Task item – From the line with "Task: Open the Search view in activity bar" to the line with "The height and width of the screenshot is (374, 524).", retype every line exactly, including those two, and leave out the rest of the data below.

*** Records for this task ***

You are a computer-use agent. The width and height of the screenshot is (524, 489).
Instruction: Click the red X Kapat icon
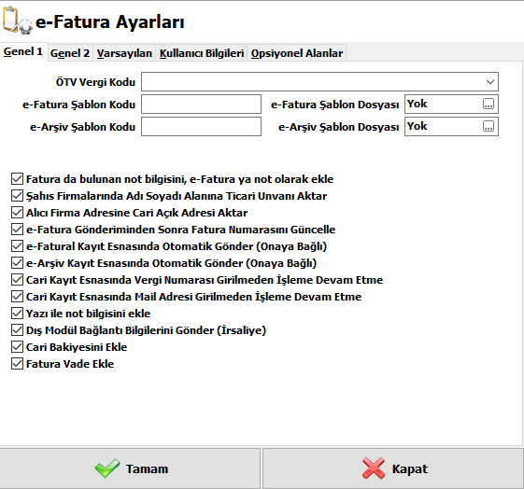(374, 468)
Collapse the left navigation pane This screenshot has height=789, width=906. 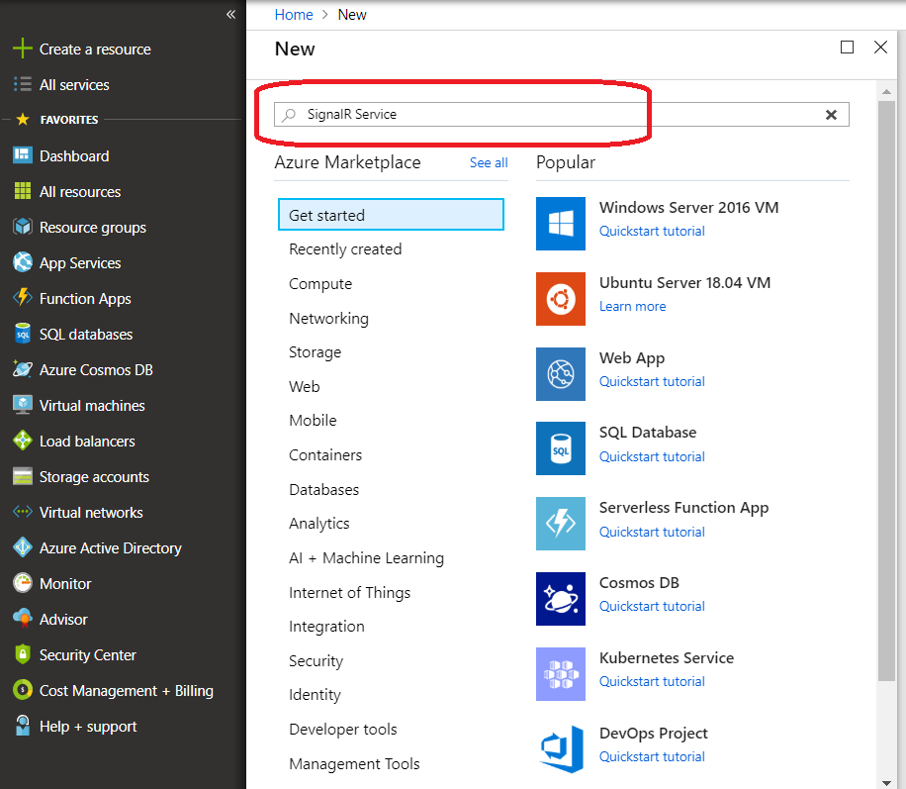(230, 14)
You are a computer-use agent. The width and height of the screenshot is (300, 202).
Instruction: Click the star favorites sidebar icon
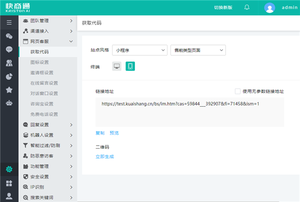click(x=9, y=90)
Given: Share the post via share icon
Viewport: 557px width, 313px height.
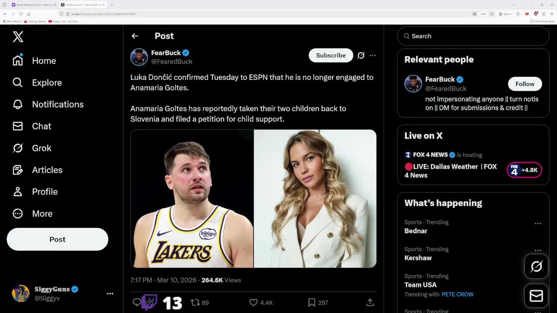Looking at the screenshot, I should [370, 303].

*** End of Records for this task ***
*** Records for this task ***

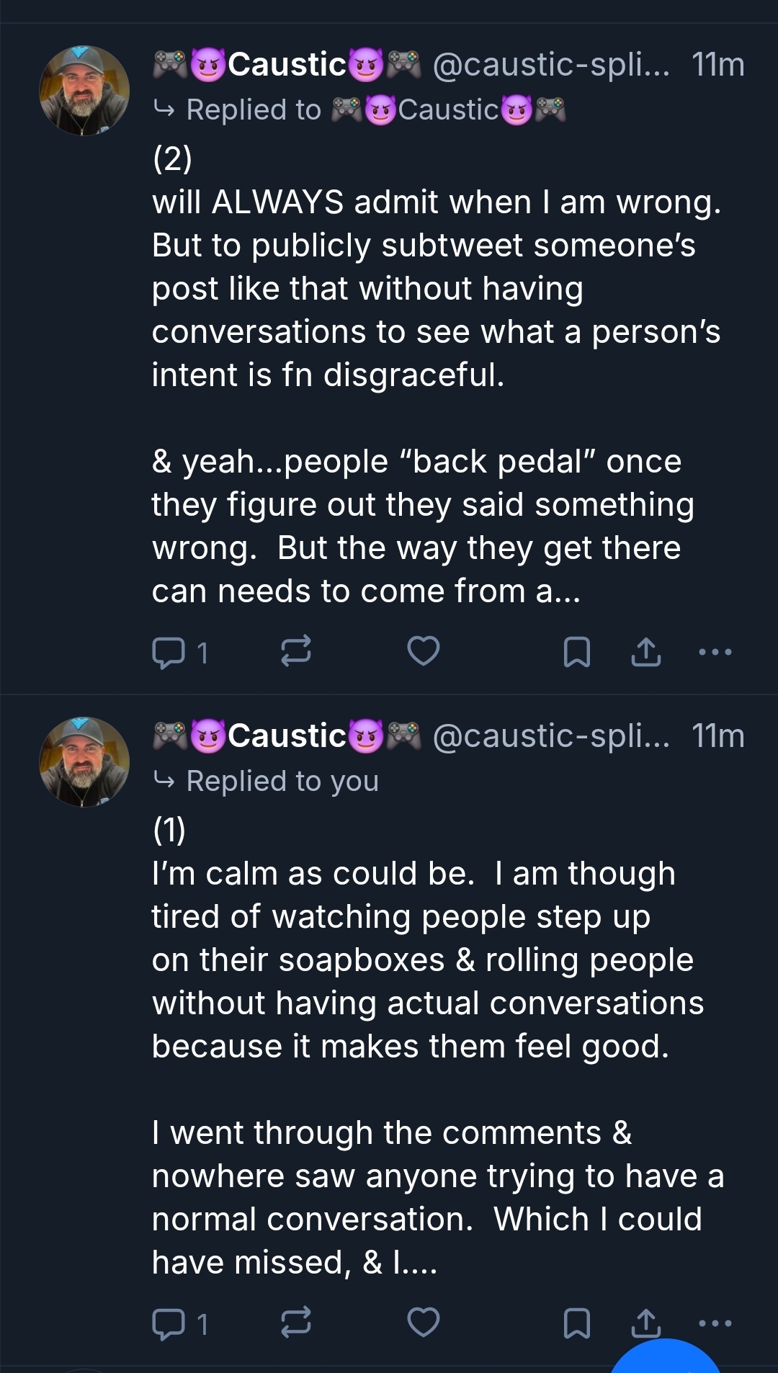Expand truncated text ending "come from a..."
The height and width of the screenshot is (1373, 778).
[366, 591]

*** End of Records for this task ***
*** Records for this task ***

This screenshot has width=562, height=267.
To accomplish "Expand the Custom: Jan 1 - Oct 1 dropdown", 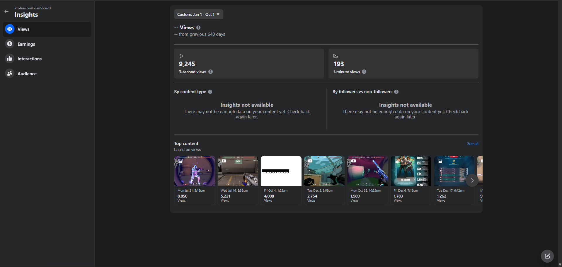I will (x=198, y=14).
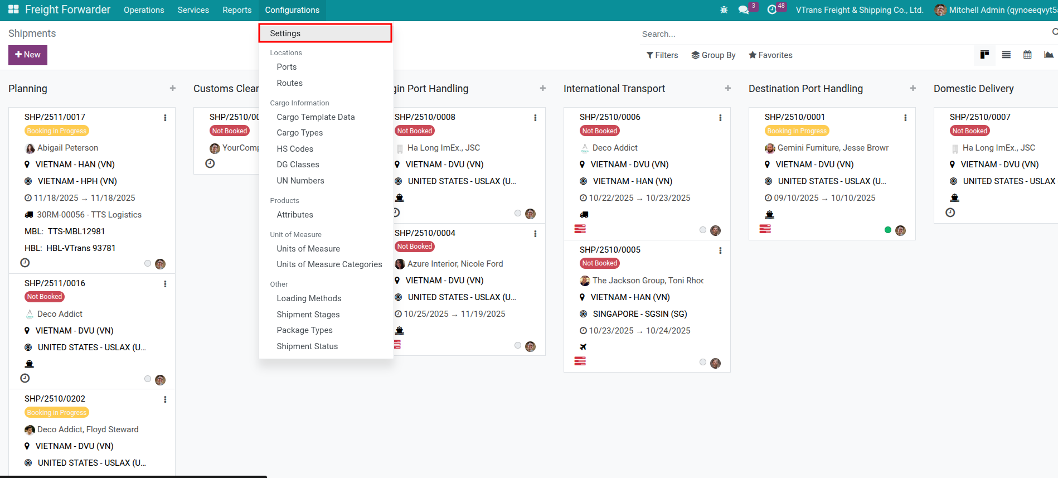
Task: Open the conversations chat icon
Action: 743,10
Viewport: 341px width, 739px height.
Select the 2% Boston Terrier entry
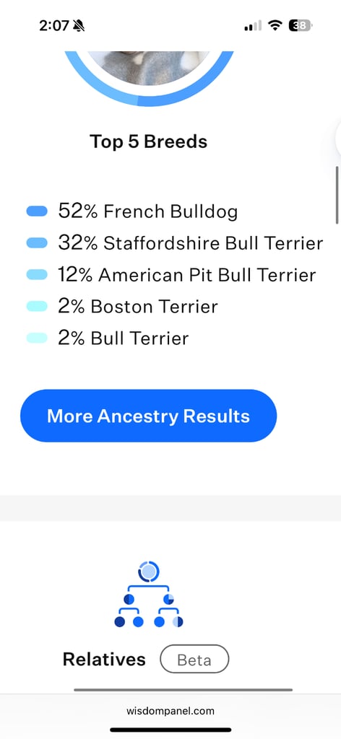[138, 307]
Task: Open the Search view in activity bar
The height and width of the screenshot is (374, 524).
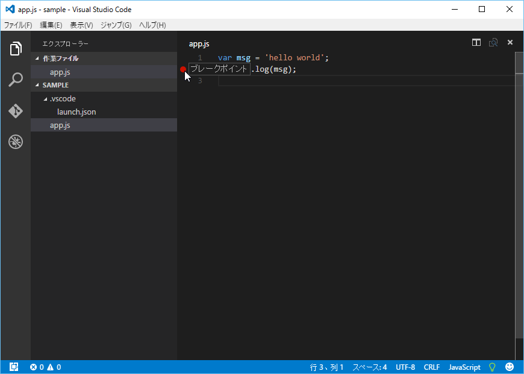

*** End of Records for this task ***

Response to this exercise –
Task: Open the Search view in activity bar
The height and width of the screenshot is (374, 524).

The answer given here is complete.